BRIEF. Echo every one of the items below verbatim, line for line, with no changes.

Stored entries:
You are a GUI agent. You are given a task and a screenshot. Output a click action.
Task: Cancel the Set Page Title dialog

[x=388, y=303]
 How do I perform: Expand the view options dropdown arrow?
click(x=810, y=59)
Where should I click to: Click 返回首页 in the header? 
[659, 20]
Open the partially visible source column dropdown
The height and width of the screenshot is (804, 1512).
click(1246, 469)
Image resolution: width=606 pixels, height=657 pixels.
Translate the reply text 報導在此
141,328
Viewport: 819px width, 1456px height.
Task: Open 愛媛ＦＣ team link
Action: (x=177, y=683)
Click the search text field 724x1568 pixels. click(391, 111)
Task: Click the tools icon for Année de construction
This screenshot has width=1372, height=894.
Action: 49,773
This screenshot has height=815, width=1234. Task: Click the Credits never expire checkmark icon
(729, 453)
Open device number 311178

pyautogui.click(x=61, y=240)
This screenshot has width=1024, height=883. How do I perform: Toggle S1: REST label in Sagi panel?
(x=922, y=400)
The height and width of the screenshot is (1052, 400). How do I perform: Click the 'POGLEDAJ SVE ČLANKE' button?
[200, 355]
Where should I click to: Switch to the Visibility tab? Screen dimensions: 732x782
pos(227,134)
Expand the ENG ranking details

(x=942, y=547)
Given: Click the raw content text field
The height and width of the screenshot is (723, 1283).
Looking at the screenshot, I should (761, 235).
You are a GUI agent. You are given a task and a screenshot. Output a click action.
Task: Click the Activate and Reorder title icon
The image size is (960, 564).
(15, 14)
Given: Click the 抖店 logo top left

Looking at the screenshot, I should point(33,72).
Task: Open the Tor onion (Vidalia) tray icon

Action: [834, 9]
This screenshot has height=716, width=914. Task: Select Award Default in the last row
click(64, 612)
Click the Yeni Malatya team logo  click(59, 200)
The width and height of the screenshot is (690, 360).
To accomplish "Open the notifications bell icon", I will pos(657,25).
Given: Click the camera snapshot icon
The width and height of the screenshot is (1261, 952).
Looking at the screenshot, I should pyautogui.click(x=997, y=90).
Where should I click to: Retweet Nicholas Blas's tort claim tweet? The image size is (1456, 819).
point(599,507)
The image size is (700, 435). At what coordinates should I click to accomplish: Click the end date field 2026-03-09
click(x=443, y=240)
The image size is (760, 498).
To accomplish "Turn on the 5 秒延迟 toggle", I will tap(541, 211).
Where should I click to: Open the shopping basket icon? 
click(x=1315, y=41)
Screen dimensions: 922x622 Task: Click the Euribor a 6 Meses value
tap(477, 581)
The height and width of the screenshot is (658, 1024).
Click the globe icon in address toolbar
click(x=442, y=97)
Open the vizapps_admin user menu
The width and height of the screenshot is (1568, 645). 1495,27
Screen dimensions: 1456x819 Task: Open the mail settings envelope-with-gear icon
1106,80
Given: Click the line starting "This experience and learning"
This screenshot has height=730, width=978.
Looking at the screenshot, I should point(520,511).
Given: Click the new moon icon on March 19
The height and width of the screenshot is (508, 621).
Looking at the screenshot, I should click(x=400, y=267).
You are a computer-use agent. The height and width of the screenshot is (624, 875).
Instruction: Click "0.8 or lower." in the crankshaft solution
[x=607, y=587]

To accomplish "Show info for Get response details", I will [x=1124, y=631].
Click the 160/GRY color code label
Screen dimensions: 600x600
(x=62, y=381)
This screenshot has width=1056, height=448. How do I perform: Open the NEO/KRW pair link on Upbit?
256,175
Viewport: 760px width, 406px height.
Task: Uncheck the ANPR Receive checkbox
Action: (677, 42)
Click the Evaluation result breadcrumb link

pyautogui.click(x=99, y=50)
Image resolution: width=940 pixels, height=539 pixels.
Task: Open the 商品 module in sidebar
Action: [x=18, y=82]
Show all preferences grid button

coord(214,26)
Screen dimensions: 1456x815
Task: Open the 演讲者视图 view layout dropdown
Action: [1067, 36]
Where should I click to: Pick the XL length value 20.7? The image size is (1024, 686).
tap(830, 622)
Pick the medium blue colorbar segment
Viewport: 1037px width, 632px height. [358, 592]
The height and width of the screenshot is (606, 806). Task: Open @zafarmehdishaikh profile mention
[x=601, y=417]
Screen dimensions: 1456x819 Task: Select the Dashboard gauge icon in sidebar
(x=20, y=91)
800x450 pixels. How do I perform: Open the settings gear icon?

RESPONSE TO THIS EXERCISE.
You are a GUI agent. You are given a task and a screenshot. Output a click action.
Task: Cancel the Set Page Title dialog

[x=388, y=303]
 How do I perform: Expand the view options dropdown arrow?
click(x=810, y=59)
Where should I click to: Click 返回首页 in the header? 
[659, 20]
Open the partially visible source column dropdown
The height and width of the screenshot is (804, 1512).
click(1246, 469)
Image resolution: width=606 pixels, height=657 pixels.
Translate the reply text 報導在此
141,328
Viewport: 819px width, 1456px height.
Task: Open 愛媛ＦＣ team link
Action: (x=177, y=683)
Click the search text field 724x1568 pixels. click(391, 111)
Task: Click the tools icon for Année de construction
This screenshot has width=1372, height=894.
Action: 49,773
This screenshot has height=815, width=1234. Task: Click the Credits never expire checkmark icon
(729, 453)
Open device number 311178

pyautogui.click(x=61, y=240)
This screenshot has width=1024, height=883. How do I perform: Toggle S1: REST label in Sagi panel?
(x=922, y=400)
The height and width of the screenshot is (1052, 400). How do I perform: Click the 'POGLEDAJ SVE ČLANKE' button?
[200, 355]
Where should I click to: Switch to the Visibility tab? Screen dimensions: 732x782
pos(227,134)
Expand the ENG ranking details

(x=942, y=547)
Given: Click the raw content text field
The height and width of the screenshot is (723, 1283).
Looking at the screenshot, I should (761, 235).
You are a GUI agent. You are given a task and a screenshot. Output a click action.
Task: Click the Activate and Reorder title icon
The image size is (960, 564).
(15, 14)
Given: Click the 抖店 logo top left

Looking at the screenshot, I should point(33,72).
Task: Open the Tor onion (Vidalia) tray icon

Action: [834, 9]
This screenshot has height=716, width=914. Task: Select Award Default in the last row
click(64, 612)
Click the Yeni Malatya team logo  click(59, 200)
The width and height of the screenshot is (690, 360).
To accomplish "Open the notifications bell icon", I will pos(657,25).
Given: Click the camera snapshot icon
The width and height of the screenshot is (1261, 952).
Looking at the screenshot, I should pyautogui.click(x=997, y=90).
Where should I click to: Retweet Nicholas Blas's tort claim tweet? The image size is (1456, 819).
point(599,507)
The image size is (700, 435). At what coordinates should I click to accomplish: Click the end date field 2026-03-09
click(x=443, y=240)
The image size is (760, 498).
To accomplish "Turn on the 5 秒延迟 toggle", I will tap(541, 211).
Where should I click to: Open the shopping basket icon? 
click(x=1315, y=41)
Screen dimensions: 922x622 Task: Click the Euribor a 6 Meses value
tap(477, 581)
The height and width of the screenshot is (658, 1024).
Click the globe icon in address toolbar
click(x=442, y=97)
Open the vizapps_admin user menu
The width and height of the screenshot is (1568, 645). 1495,27
Screen dimensions: 1456x819 Task: Open the mail settings envelope-with-gear icon
1106,80
Given: Click the line starting "This experience and learning"
This screenshot has height=730, width=978.
Looking at the screenshot, I should point(520,511).
Given: Click the new moon icon on March 19
The height and width of the screenshot is (508, 621).
Looking at the screenshot, I should click(x=400, y=267).
You are a computer-use agent. The height and width of the screenshot is (624, 875).
Instruction: Click "0.8 or lower." in the crankshaft solution
[x=607, y=587]

To accomplish "Show info for Get response details", I will [x=1124, y=631].
Click the 160/GRY color code label
Screen dimensions: 600x600
(x=62, y=381)
This screenshot has width=1056, height=448. How do I perform: Open the NEO/KRW pair link on Upbit?
256,175
Viewport: 760px width, 406px height.
Task: Uncheck the ANPR Receive checkbox
Action: (677, 42)
Click the Evaluation result breadcrumb link

pyautogui.click(x=99, y=50)
Image resolution: width=940 pixels, height=539 pixels.
Task: Open the 商品 module in sidebar
Action: [x=18, y=82]
Show all preferences grid button

coord(214,26)
Screen dimensions: 1456x815
Task: Open the 演讲者视图 view layout dropdown
Action: [1067, 36]
Where should I click to: Pick the XL length value 20.7? The image size is (1024, 686).
tap(830, 622)
Pick the medium blue colorbar segment
Viewport: 1037px width, 632px height. [358, 592]
The height and width of the screenshot is (606, 806). Task: Open @zafarmehdishaikh profile mention
[x=601, y=417]
Screen dimensions: 1456x819 Task: Select the Dashboard gauge icon in sidebar
(x=20, y=91)
800x450 pixels. How do I perform: Open the settings gear icon?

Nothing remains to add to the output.